SET OF TASKS.
1: According to the green crab experiment notes, what was the p-value for the T allele's effect on dispersion in 25ºC crabs after multiple-test correction?
2: In the green crab experiment notes, condense the paragraph beginning "This effect was only marginally significant" into a short bulleted list that keeps its main facts.
3: Proceed with the green crab experiment notes, starting right after the near-zero variance check that ends them and keeping the same first-person lab-notebook style.

EXCERPT PROVIDED.
--------------------------------

West Coast Green Crab Experiment Part 75
Supervised analyses
Genotype-specific beta-dispersion tests
After talking with Ariana about my genotype PCAs, she said that it was pretty common to do a beta-dispersion test even if the perMANOVA is not significant. The perMANOVA is merely concered with centroid differences, but there can be dispersion differences without significant centroid differences, which is where the beta-dispersion test comes into play. All of the statistical output can be found here.
Surprisingly, there were no significant differences in dispersion by any genotype factor (genotype, allele presence, heterozygote vs. homozygote) for 5ºC crabs. I think the outlier really shifted my perception of dispersion, but the outlier doesn’t impact the significance of the test. I did, however, find a significant impact of the T allele on dispersion at 25ºC.
Figure 1. Presence of the T allele in 25ºC crabs
This effect was only marginally significant (p = 0.056) after multiple-test correction. I did the multiple test correction for the genotype perMANOVAs and dispersion tests because I was testing different genotype factors on the same dataset and I wanted to be conservative. I also did this for the temperature x time dispersion tests since again, I was testing multiple factors on the same dataset.
Since I did find a marginally significant effect of genotype in these PCAs, I think it’s worth including genotype in the PLS-DAs. I found the significant effect when looking at temperatures individually, so I’ll continue to do that for the PLS-DAs.
PLS-DAs
I first made a PLS-DA for the temperature x time question. When I wanted to tune the PLS-DA to determine the number of components, I actually ran into an error:
Error: BiocParallel errors 1 remote errors, element index: 1 2 unevaluated and other errors first remote error: Error: TridiagEigen: eigen decomposition failed
Alas, I couldn’t figure out what this error meant so I had to ask Gemini. The eigen decomposition failed means that there’s an issue with the underlying structure of the dataset such that it can’t run the analysis. One common reason for this is having columns with near-zero variance, so it recommended I use the caret package to check for any columns with near-zero variance:
nzv_indices <- nearZeroVar(X_tempTime) #Check to see if any variables have near-zero variance.
nzv_indices$Position #There aren't any columns with near-zero variance!

--------------------------------

SUPPLIED DATA.
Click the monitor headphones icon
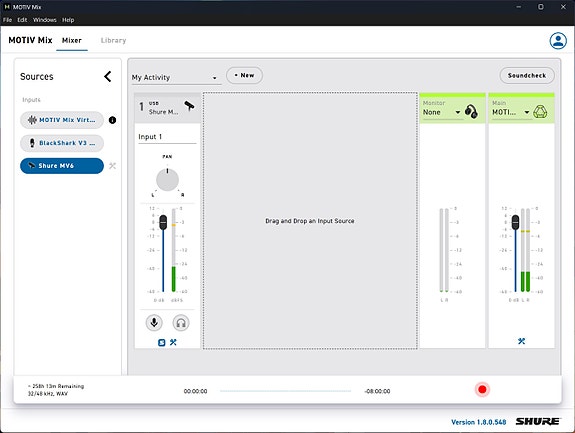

--------------------------------

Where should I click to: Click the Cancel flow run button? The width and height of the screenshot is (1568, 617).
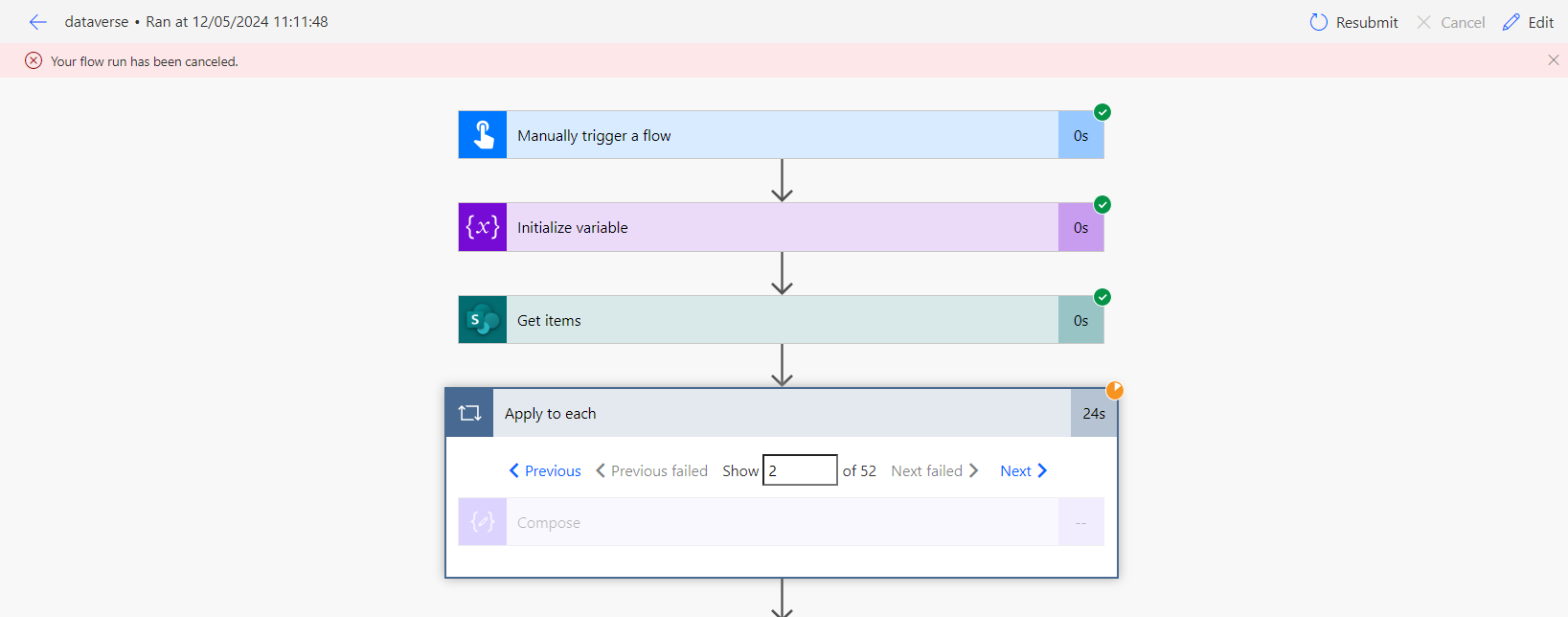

--------------------------------

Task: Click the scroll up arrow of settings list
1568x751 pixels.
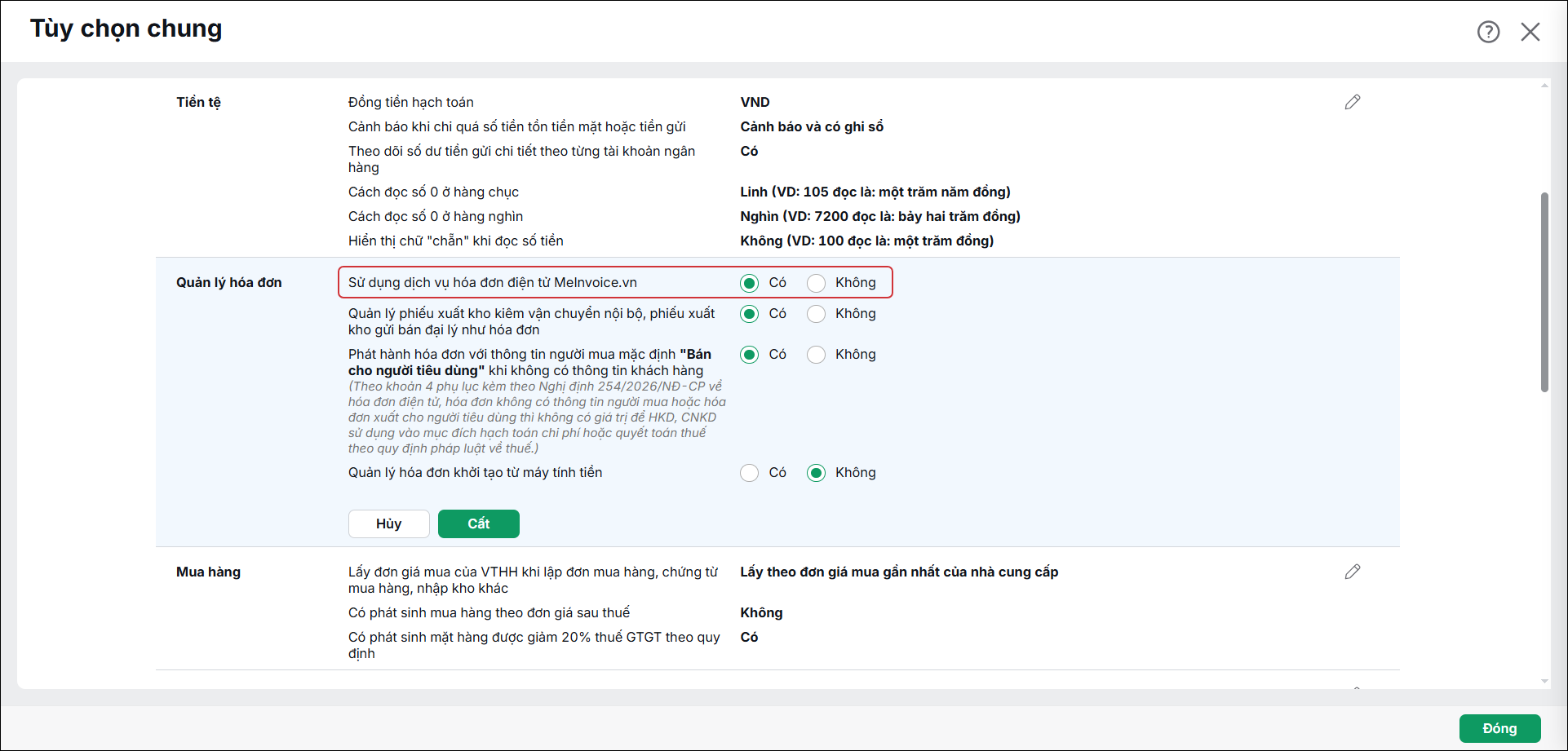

--------------------------------

SOLVED PROBLEMS.
1: p = 0.056 (marginally significant)

2:
- After multiple-test correction, the T allele's effect on dispersion in 25ºC crabs was only marginally significant (p = 0.056).
- The correction was applied to the genotype perMANOVAs and dispersion tests, because several genotype factors were tested on the same dataset and a conservative approach was wanted.
- The correction was also applied to the temperature x time dispersion tests, since multiple factors were again tested on the same dataset.

3:
I actually didn’t have any metabolites with near-zero variance so that wasn’t the issue! My next thought was that I actually had some -Inf values in my dataframe which would have occured if I took the log of 0. Sure enough, when I dug into my dataset this was the issue. I then modified my log-transformation code to correct these values:
X_tempTime <- transMetabData %>%
filter(., day != "0") %>%
dplyr::select(c(14:198)) %>%
log(.) %>%
mutate_if(is.numeric, list(~na_if(., -Inf))) %>%
replace(is.na(.), 0) #Assign known metabolite data to the X dataframe after log transformation. Replace any -Inf with NA, then replace NA with 0
Once I fixed this issue, I was good to go to tune the PLS-DA! I then ran the PLS-DA with the correct number of components. Looking at the PLS-DA, It was interesting to see that there was much stronger separation between early (days 1 and 7) and late (days 26 and 42) timepoints. These patterns were consistent when I did the sPLSDA with the optimal number of variables per component. This suggests that metabolic acclimation occurs within a month, and these temperatures weren’t stressful enough to cause changes over the later two weeks of the exposure. Depending on the results of my other tests, I may consider lumping my early and late timepoints for the analysis.
Figure 1. Temperature x time PLSDA
Next up, I wanted to do a PLSDA for each temperature separately. My decision to investigate each temperature separately is based on the fact that I did find a marginally significant impact of T allele presence on dispersion at 25ºC, and because I think the alleles do different things at different temperatures. The downside to this approach is that I have a unbalanced sample sizes, with 4-6 samples for the “mismatched” homozygote (CC at 25ºC or TT at 5ºC). This is something that I’ll need to consider when building the story. It may be worth doing a temperature x genotype PLS-DA with both 5ºC and 25ºC, but I can see if that makes sense later.
When doing the PLS-DA for 5ºC, I noticed that the separation between crabs with and without a C allele wasn’t very strong. While the centroids were different, there was a decent amount of overlap between the 95% confidence ellipses. This was not the case for the crabs with and without a T allele at 25ºC: the 95% confidence ellipses do not overlap at all.
Figure 2. Presence of the C allele at 5ºC.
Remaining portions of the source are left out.